#### WORK TO COMPLETE
1. Reproduce everything in the scraping-speed write-up from "To quantify how" down to "we develop the model.".
2. Return each line of the listing that contains the string "agent".

#### DOCUMENT SECTION

(begin)

Faster Python Data Scraping with gevent.pool

In my second project at Metis, I wanted to develop a linear regression model to predict the number of Academy Award nominations for a movie. In order to collect the data to develop my model, I had to scrape a lot of movie data from BoxOfficeMojo.com. One of the major issues with collecting the data was how slow it was to scrape the data and transform it to a format that I could use to develop the model. After doing some high-level performance profiling of my code using cProfile, I discovered the major bottleneck was the http request for each movie (using the python requests package).

To quantify how slow it was, using my initial code (the “Base” case in the analysis below), it took ~0.1 seconds per movie for each http request. That might not sound like much, but to collect the data for the 9000+ movies from 2000-2015 on BoxOfficeMojo.com, it would take 15+ minutes! That’s a long time, especially as we’re constantly iterating on the data we’re collecting as we develop the model.

(end)

#### MATERIAL PROVIDED

(begin)

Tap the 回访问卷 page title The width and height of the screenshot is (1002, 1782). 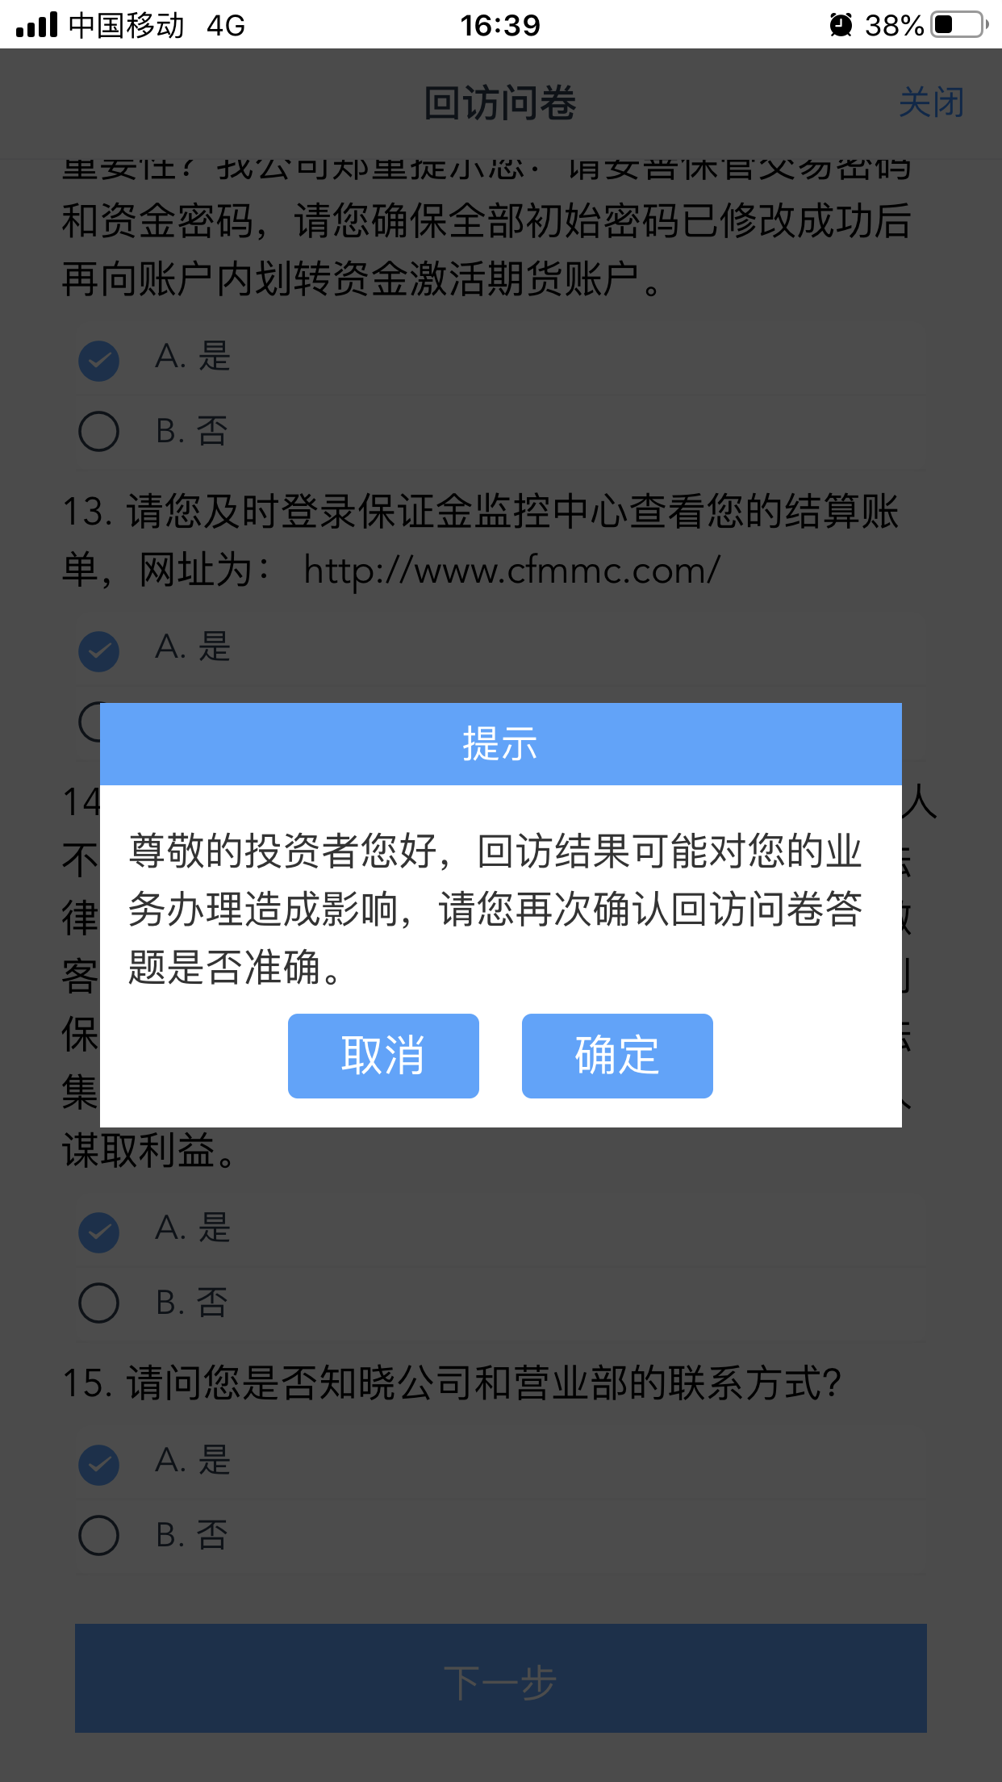coord(500,103)
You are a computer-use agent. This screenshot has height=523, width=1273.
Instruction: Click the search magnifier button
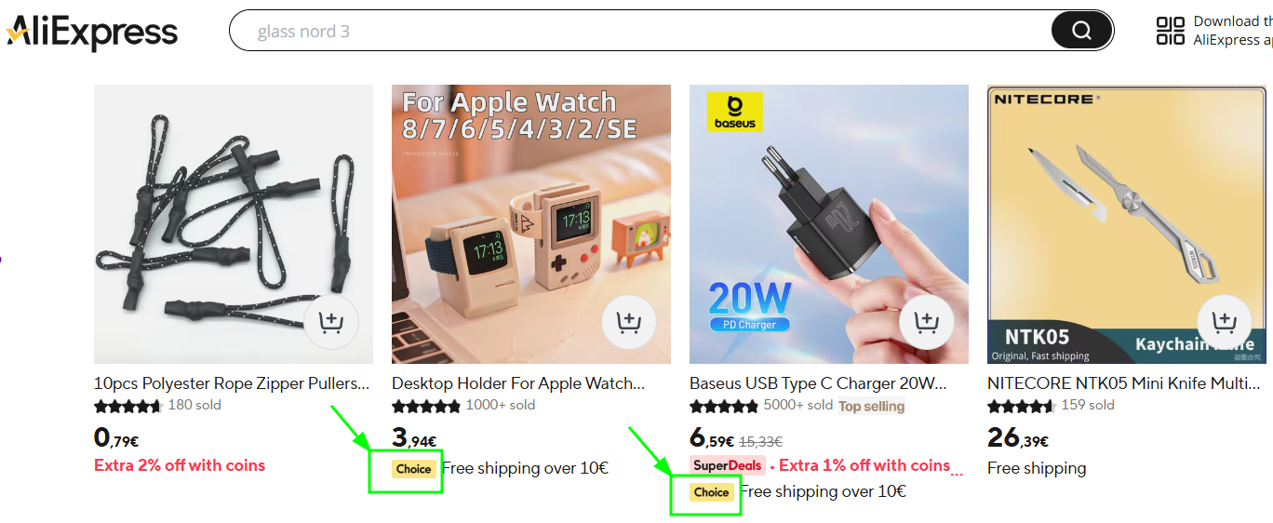click(1081, 31)
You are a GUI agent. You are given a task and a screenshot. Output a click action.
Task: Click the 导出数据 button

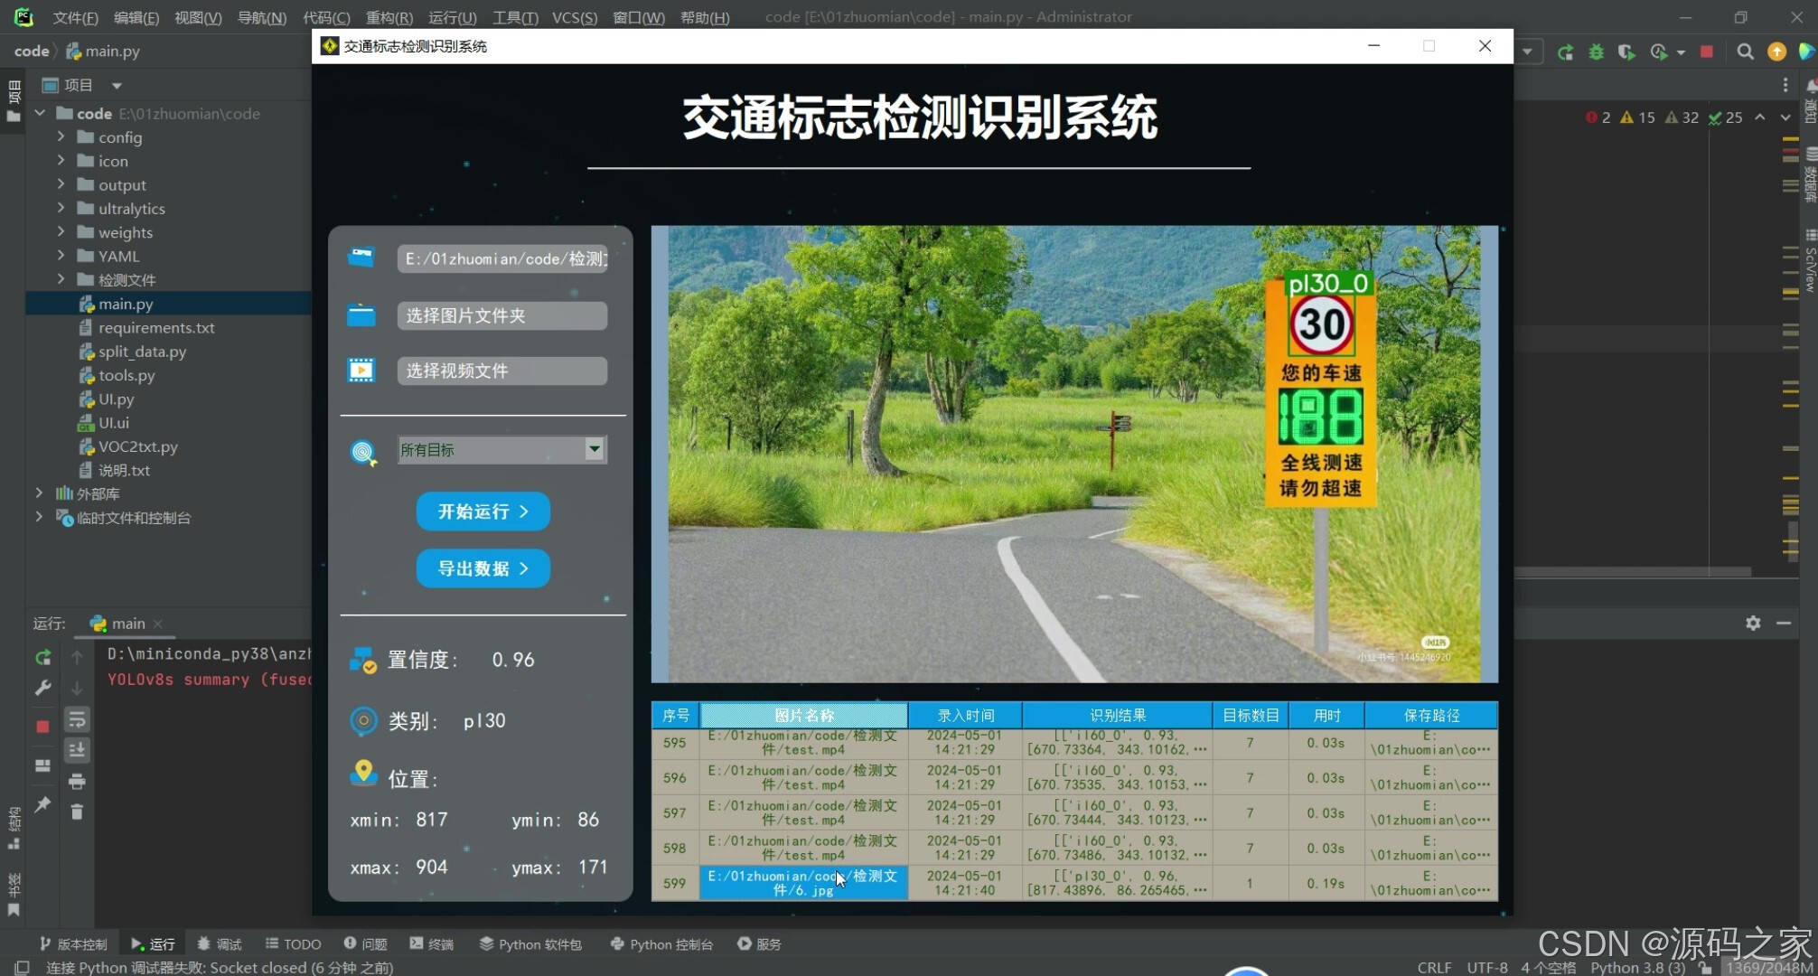point(483,568)
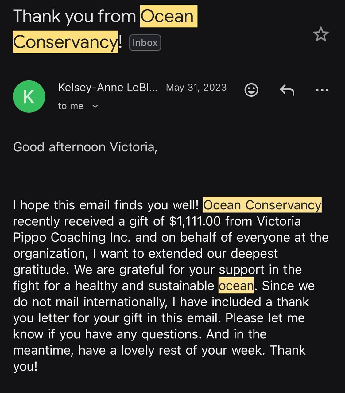Add an emoji reaction with the smiley icon
This screenshot has height=393, width=345.
click(251, 90)
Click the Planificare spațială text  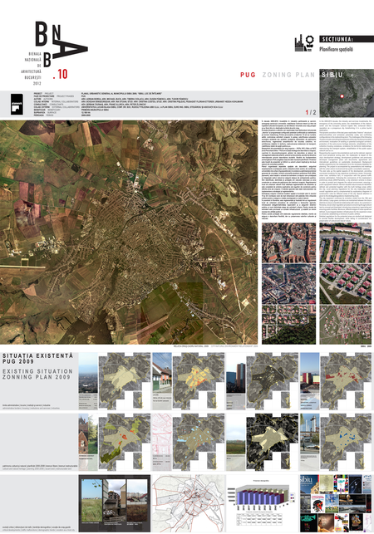click(336, 49)
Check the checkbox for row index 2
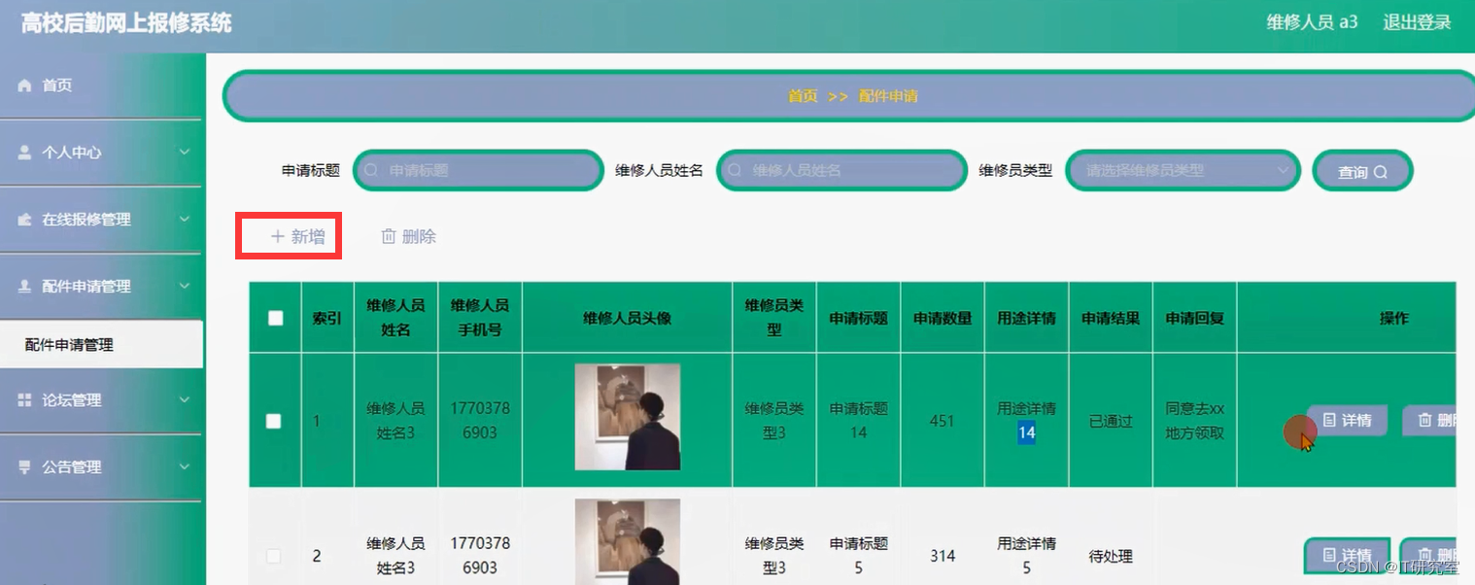1475x585 pixels. 275,555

(end)

#### SOLVED PROBLEMS
1.
To quantify how slow it was, using my initial code (the “Base” case in the analysis below), it took ~0.1 seconds per movie for each http request. That might not sound like much, but to collect the data for the 9000+ movies from 2000-2015 on BoxOfficeMojo.com, it would take 15+ minutes! That’s a long time, especially as we’re constantly iterating on the data we’re collecting as we develop the model.

2.
You are a computer-use agent. This screenshot has height=523, width=1273.
You are a GUI agent. You are given a task and a screenshot. Output a click action.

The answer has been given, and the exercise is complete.